→ **Study text**:

****

All is noble and tender, everything speaks of love, nothing recalls the ugliness of civilization.
That whiner Stendhal could turn a beautiful phrase, like in his 1839 The Charterhouse of Parma as young Italian noble Fabrice del Dongo, enchanted by the (fictionalized) cities of the Farneses and the Piacenzas.
We too were entranced last week from those secret little gems on the low misty plains and flat farmlands of Emilia-Romagna -- Zibello, Soragna, Fontanelle, Le Roncole -- those Parmense postage stamps where the weather vacillates so peculiar between curative dry winds and blinding moist fogs, the latter so milked-out that you risk to drive your rental car into a 16th century castle moat, ther former responsible for cured legs of Parma ham. And really, not much has changed from the time that Giovanni Boldini created the Gazzetta di Parma's timeless font (which still titles the daily journal) between portraits of jaunty Verdi in a top hat and silk scarf.
We came in search of Verdi over le terre verdiane, but we found so much more: the dusty cities that churned out High Renaissance Mannerists Correggio and Parmigianino; the good duchess of Parma Marie Louise and her fresh violets; Acqua di Parma and its classic 1916 Colonia scent; local lambrusco and mavalsia drunk from thick porcelain bowls. Zibello, the capital of culatello, untouched but admired for the trophy skill mid-October to mid-February where lean cuts of pork are folded over wooden boards. Formentino cows, milky vessels of that perfect balance of proteins and fats, and vacca rossa with its distinctive red mantle mulling chamomile over lands, between the Apennines and the River Po.
(The bed where Verdi was born, with a bunch of roses left by the Club of the 27.)

****

→ **Record excerpts**:
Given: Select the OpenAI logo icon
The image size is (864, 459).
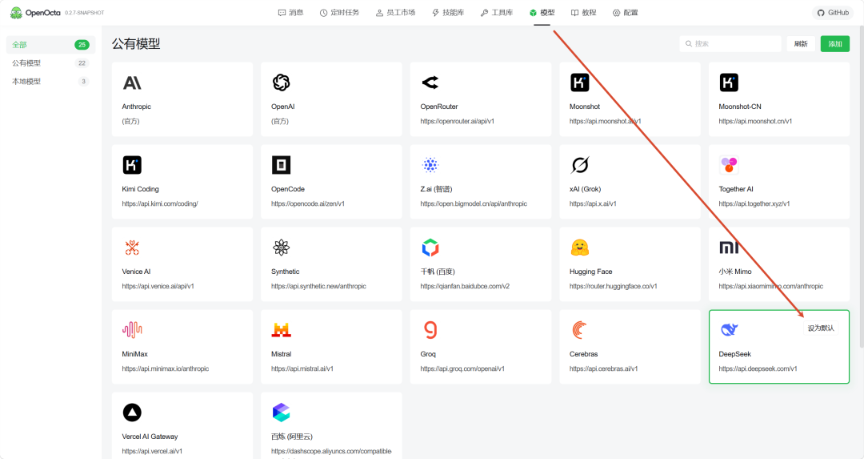Looking at the screenshot, I should 281,83.
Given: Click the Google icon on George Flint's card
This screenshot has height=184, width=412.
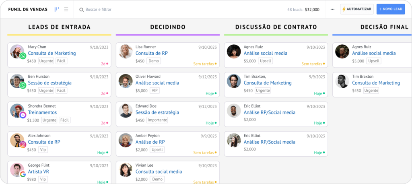Looking at the screenshot, I should pyautogui.click(x=23, y=174).
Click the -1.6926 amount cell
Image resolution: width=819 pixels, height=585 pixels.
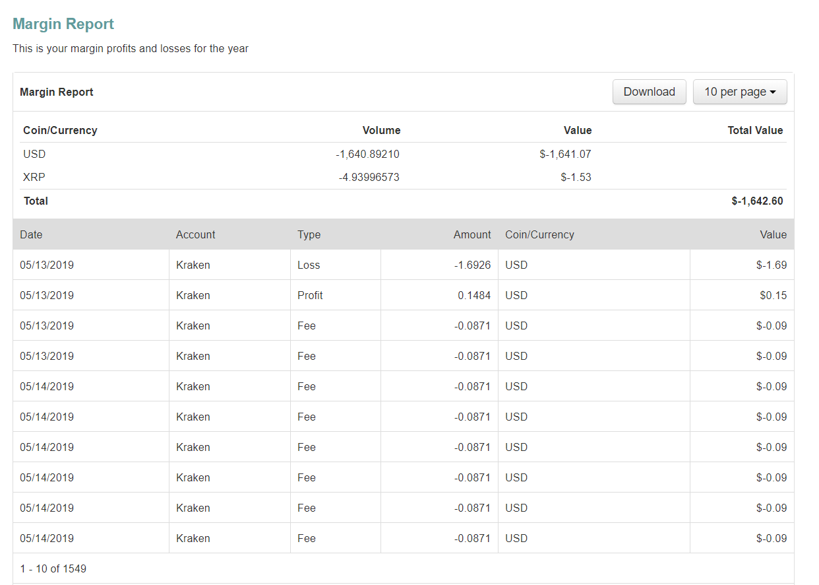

****

→ **Required action**:
Please reproduce the passage from the Parma travel piece above, word for word, between "All is noble" and "and the Piacenzas.", inclusive.

→ **Written solution**:
All is noble and tender, everything speaks of love, nothing recalls the ugliness of civilization.
That whiner Stendhal could turn a beautiful phrase, like in his 1839 The Charterhouse of Parma as young Italian noble Fabrice del Dongo, enchanted by the (fictionalized) cities of the Farneses and the Piacenzas.